*Assigned task*
Every line in the data below from the one containing "Task: Select the Private status radio circle" down to the one containing "Viewport: 1075px width, 579px height.", both included, must be retyped exactly; no other line is to appear.

*Data listing*
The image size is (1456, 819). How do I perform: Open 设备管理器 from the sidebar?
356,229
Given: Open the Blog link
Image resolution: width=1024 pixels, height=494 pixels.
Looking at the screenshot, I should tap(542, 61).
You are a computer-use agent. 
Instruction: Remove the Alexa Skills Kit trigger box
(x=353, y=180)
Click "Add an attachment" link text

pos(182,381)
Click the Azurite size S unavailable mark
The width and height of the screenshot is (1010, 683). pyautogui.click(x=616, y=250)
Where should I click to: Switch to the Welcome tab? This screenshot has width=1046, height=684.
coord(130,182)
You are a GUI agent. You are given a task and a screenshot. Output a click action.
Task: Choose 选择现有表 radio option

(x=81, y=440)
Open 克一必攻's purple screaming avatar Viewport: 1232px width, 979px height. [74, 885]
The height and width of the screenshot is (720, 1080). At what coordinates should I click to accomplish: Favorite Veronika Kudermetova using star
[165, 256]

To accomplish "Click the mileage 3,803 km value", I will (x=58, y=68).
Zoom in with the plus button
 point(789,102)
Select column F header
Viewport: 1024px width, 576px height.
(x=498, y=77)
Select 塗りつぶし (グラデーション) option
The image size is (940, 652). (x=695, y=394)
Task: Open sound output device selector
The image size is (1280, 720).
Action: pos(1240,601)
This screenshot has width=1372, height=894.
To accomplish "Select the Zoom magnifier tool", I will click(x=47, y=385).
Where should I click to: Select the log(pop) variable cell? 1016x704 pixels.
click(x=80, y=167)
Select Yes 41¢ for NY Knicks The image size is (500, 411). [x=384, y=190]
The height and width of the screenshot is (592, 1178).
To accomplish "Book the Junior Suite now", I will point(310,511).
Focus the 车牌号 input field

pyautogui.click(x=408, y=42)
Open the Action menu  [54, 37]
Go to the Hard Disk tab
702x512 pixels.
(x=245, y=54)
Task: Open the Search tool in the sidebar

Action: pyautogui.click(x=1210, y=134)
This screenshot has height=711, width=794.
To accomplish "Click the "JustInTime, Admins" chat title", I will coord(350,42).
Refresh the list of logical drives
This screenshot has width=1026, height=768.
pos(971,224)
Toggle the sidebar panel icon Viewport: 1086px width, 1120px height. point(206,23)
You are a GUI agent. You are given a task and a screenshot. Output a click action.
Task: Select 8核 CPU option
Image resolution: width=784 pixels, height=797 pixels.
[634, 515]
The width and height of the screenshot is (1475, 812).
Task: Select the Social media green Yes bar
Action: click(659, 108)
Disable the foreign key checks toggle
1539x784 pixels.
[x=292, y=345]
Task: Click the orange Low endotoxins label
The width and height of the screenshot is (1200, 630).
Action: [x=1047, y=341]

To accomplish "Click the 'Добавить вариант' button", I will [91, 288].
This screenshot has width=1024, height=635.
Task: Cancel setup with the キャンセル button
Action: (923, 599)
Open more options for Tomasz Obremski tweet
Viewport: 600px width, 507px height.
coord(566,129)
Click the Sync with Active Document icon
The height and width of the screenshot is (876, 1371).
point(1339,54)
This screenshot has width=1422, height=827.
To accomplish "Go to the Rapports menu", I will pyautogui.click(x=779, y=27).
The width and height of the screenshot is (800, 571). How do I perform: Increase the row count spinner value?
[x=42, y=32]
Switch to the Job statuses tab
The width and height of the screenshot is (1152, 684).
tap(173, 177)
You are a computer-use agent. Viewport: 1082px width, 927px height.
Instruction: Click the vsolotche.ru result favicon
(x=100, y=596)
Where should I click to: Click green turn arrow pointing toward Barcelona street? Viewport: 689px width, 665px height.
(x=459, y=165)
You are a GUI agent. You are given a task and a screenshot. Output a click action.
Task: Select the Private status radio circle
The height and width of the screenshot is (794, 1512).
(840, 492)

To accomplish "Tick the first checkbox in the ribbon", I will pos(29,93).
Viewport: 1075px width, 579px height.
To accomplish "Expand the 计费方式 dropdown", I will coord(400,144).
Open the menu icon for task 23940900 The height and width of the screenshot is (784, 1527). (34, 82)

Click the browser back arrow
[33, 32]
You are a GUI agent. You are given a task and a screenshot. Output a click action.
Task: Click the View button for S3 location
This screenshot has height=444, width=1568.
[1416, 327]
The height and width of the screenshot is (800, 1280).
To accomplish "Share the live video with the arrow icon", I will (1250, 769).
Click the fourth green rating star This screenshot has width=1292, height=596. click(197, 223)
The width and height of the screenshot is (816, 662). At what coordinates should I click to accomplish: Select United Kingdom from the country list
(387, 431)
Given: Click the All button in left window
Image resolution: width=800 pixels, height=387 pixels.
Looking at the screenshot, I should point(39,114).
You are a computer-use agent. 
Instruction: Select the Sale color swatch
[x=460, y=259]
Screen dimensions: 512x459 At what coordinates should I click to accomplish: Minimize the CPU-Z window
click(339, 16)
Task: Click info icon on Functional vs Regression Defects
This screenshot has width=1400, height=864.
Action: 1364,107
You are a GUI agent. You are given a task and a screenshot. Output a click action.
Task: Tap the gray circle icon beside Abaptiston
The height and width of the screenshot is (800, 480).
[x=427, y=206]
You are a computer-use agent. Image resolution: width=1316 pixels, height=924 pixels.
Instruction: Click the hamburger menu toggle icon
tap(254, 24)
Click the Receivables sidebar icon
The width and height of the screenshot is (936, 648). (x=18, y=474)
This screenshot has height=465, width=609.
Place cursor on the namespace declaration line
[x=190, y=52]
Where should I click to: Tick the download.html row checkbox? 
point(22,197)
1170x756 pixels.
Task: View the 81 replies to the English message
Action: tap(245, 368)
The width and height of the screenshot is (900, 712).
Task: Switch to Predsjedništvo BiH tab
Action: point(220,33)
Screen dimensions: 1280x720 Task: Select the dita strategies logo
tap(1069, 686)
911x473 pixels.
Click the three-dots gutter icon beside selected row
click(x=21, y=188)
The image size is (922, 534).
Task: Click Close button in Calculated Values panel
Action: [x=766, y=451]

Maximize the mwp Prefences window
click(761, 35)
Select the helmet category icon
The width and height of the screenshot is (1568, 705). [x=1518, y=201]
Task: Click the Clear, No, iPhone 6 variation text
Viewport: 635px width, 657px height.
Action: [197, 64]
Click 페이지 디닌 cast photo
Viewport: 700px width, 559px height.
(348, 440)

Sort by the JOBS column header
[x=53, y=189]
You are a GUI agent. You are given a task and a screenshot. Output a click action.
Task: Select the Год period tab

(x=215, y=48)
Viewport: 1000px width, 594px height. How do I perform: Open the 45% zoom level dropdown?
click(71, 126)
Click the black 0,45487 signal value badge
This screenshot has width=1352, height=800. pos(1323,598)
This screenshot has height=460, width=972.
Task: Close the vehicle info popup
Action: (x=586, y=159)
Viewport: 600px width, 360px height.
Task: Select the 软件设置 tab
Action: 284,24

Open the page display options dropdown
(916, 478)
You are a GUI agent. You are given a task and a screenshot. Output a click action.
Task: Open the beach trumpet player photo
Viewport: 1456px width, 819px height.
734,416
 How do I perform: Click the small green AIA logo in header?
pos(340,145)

*Expected output*
Task: Select the Private status radio circle
The height and width of the screenshot is (794, 1512).
(840, 492)

To accomplish "Tick the first checkbox in the ribbon", I will pos(29,93).
Viewport: 1075px width, 579px height.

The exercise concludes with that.